Fletcher: Personally I’ll give a shout out — last time we played in Indonesia there were a lot of kids there. A lot of kids were talking to us about the scene going on, there are a lot of bands starting and I think that’s rad because I would have never guessed that Indonesia had a scene going on. But last time we played there it was packed and fun and there were a lot of kids, a lot of local bands and a lot of energy so I would definitely say check out Indonesia, check out Jakarta.

Wyatt: I’ve been trying to think while he’s been talking. There’s gotta be something, I just can’t come up with it right now. There’s always something but it’s more fun to find scenes in other places rather than the typical places. Of course London, of course New York, of course LA but it’s cool to find stuff in other countries that you wouldn’t have known about.
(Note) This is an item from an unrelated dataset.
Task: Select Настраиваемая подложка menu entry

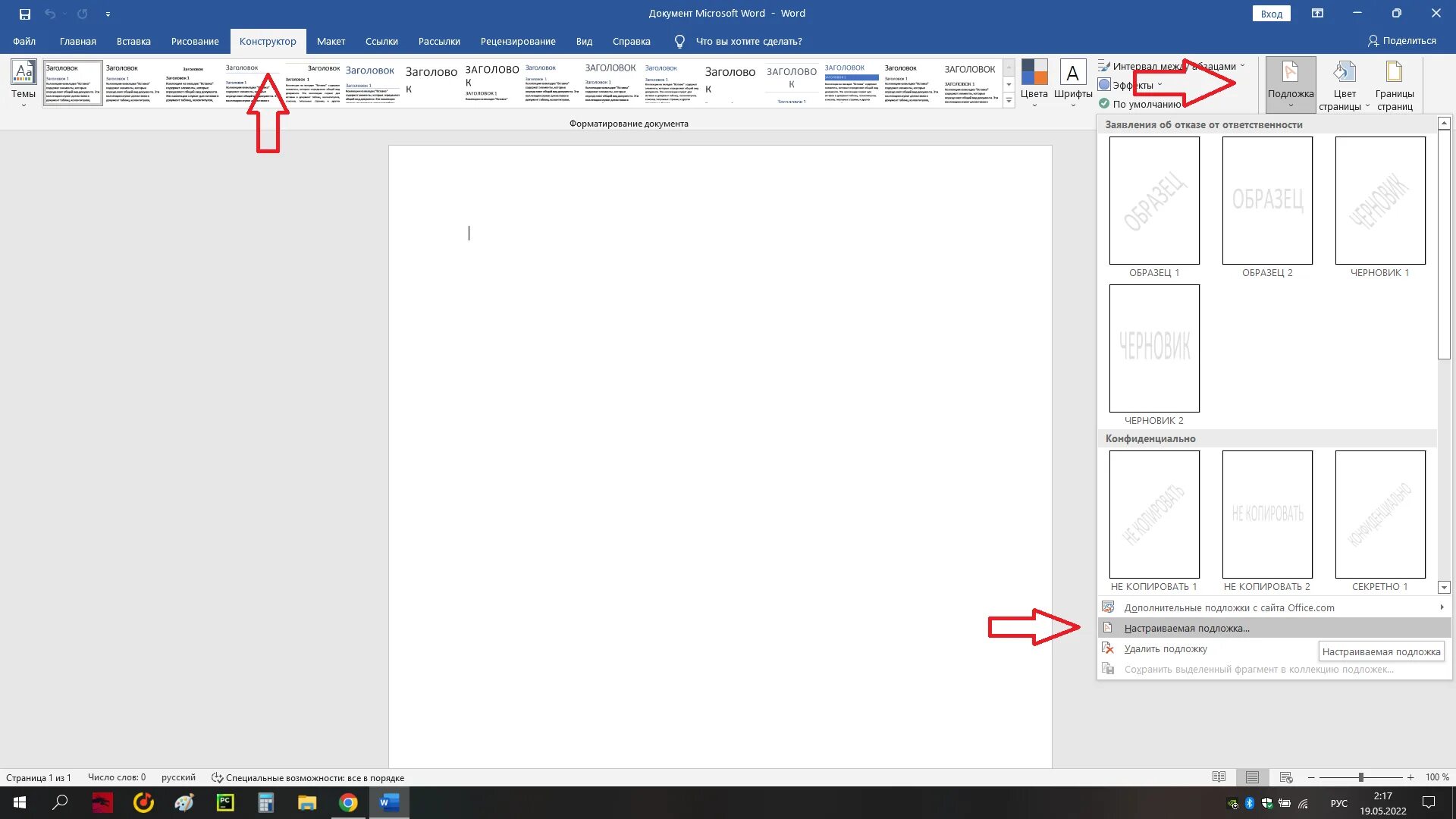Action: (x=1187, y=629)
Do you experiment with drugs or alcohol?

Wyatt: I personally haven’t done anything drugs or alcohol. I’ve just never really tampered with it, the most I’ll do is smoke a cigar here or there.

Fletcher: Basically the same with me. I’ll have a little drink if I’m in a country and it’s the right setting but it doesn’t really interest me that much like smoking cigarettes or doing drugs. It’s not really something that’s part of my life, I’m sure it could be if I got into it but I’ve never really had the interest to go for it. Just like him, I like cigars every once in a while. I like nothing really. Probably nothing [laughs].

Puzzle, solo project of Fletcher Shears headlines this month’s Cult Citizen on August 29th alongside Junk Boys and YAASSS.